WHAT YOU WILL DO
1. Reproduce the Alin Badea biography word for word, from "Medal record" to "2013 World championships.".
2. Write what comes next in the Alin Badea biography, starting right after its final sentence.

TEXT EXCERPT

************

Personal information
- Nickname: Bădie
- Nationality: Romanian
- Born: 1 June 1988 (age 38) Slobozia, Romania
- Height: 1.98 m (6 ft 6 in)

Fencing career
- Sport: Fencing
- Country: Romania
- Weapon: Sabre
- Hand: Right-handed
- National coach: Mihai Covaliu
- Club: CSA Steaua
- Former coach: Marin Mihăiță
- FIE ranking: current ranking

Medal record
World Championships
| Silver medal – second place | 2013 Budapest | Team |
| Bronze medal – third place | 2016 Rio de Janeiro | Team |
European Games
| Silver medal – second place | 2015 Baku | Team |
European Championships
| Bronze medal – third place | 2016 Toruń | Team |

= Alin Badea =

Romanian sabre fencer

Alin Badea (born 1 June 1988) is a Romanian sabre fencer, who won the team silver medal in the 2013 World championships.

==Biography==
Badea began fencing at age 10 at his local club, CS Slobozia, under coach Marin Mihăiță. In 2008 he transferred to CSA Steaua in Bucharest.

Badea joined Romania's national team after the 2012 Summer Olympics and the retirement of three team members. With Tiberiu Dolniceanu as captain, Romania won a bronze medal in Madrid, their first World Cup tournament with the new team. For his first participation in World Championships, Badea made it to the table of 16, defeating world champion Aleksey Yakimenko along the way, before being stopped by Hungary's András Szatmári. In the team event, Badea proved instrumental in Romania's success. He entered the last relay in the quarter-final against host Hungary on 40–44 for the opposition and gave 2012 Olympic Champion Áron Szilágyi five hits in a row to win the match. Badea also fenced the last relay in the quarter-final against Belarus and gave the decisive hit again. Romania met Russia in the final. Distanced after the third relay, they were defeated 45–38 and ended up with a silver medal.

************

DATA LINES
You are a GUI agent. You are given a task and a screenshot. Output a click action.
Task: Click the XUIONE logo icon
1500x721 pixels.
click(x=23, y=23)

************

SET OF ANSWERS
1.
Medal record
World Championships
| Silver medal – second place | 2013 Budapest | Team |
| Bronze medal – third place | 2016 Rio de Janeiro | Team |
European Games
| Silver medal – second place | 2015 Baku | Team |
European Championships
| Bronze medal – third place | 2016 Toruń | Team |

= Alin Badea =

Romanian sabre fencer

Alin Badea (born 1 June 1988) is a Romanian sabre fencer, who won the team silver medal in the 2013 World championships.

2.
In the 2013–14 season Badea was stopped in the second round of the European Championships by Russia's Kamil Ibragimov, who eventually won a bronze medal. In the team event, team captain Dolniceanu and Badea got injured and Romania ended up No.5. At the World Championships, Badea reached the table of 16, where he was overcome by Korea's Gu Bon-gil. In the team event, Romania were defeated in the quarter-finals by South Korea and finished No.7. Badea ranked No.28 at the end of the season, a career best.

At the beginning of the 2014–15 season Badea pulled off a surprise win against Dolniceanu to win the Romanian national championship.